Exercise data Block Start
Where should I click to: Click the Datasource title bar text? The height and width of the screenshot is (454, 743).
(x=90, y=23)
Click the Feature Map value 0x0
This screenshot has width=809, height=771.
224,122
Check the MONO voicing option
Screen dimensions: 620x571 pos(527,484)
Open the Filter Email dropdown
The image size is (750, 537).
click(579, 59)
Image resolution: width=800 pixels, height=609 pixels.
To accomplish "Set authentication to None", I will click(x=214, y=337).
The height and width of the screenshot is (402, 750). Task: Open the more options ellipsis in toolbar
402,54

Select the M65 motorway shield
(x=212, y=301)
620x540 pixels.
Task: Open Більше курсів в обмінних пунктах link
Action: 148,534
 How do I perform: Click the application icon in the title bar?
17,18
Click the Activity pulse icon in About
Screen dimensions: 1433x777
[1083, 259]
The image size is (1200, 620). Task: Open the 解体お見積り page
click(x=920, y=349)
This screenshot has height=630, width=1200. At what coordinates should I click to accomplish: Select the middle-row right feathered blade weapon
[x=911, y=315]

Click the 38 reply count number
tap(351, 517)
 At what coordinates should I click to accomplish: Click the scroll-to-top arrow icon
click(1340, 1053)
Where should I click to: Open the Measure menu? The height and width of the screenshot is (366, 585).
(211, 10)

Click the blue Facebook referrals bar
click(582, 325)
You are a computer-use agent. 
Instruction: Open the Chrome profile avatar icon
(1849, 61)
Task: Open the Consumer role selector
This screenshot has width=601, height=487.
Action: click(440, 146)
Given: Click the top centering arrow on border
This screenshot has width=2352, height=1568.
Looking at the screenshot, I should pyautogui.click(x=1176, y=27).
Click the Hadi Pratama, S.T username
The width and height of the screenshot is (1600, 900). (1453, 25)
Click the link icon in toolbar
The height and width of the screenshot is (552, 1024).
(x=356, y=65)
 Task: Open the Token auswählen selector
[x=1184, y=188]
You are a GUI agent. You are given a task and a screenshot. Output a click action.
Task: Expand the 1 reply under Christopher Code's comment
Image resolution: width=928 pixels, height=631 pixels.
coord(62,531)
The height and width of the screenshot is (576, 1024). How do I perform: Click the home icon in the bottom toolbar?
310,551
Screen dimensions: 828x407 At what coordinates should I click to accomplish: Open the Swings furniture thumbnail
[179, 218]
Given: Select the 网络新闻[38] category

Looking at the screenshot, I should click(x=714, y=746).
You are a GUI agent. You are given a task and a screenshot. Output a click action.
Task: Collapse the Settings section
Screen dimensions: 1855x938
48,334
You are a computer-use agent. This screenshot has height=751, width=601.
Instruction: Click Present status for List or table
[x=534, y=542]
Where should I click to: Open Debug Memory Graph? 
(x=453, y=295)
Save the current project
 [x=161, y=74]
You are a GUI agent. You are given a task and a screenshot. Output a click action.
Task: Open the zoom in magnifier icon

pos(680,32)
Exercise data Block End
Exercise details: Scan the material above for the string "computer" and return the lines that hold it.

Answer space:
You are a computer-use agent. 
You are a computer-use agent. This screenshot has height=751, width=601.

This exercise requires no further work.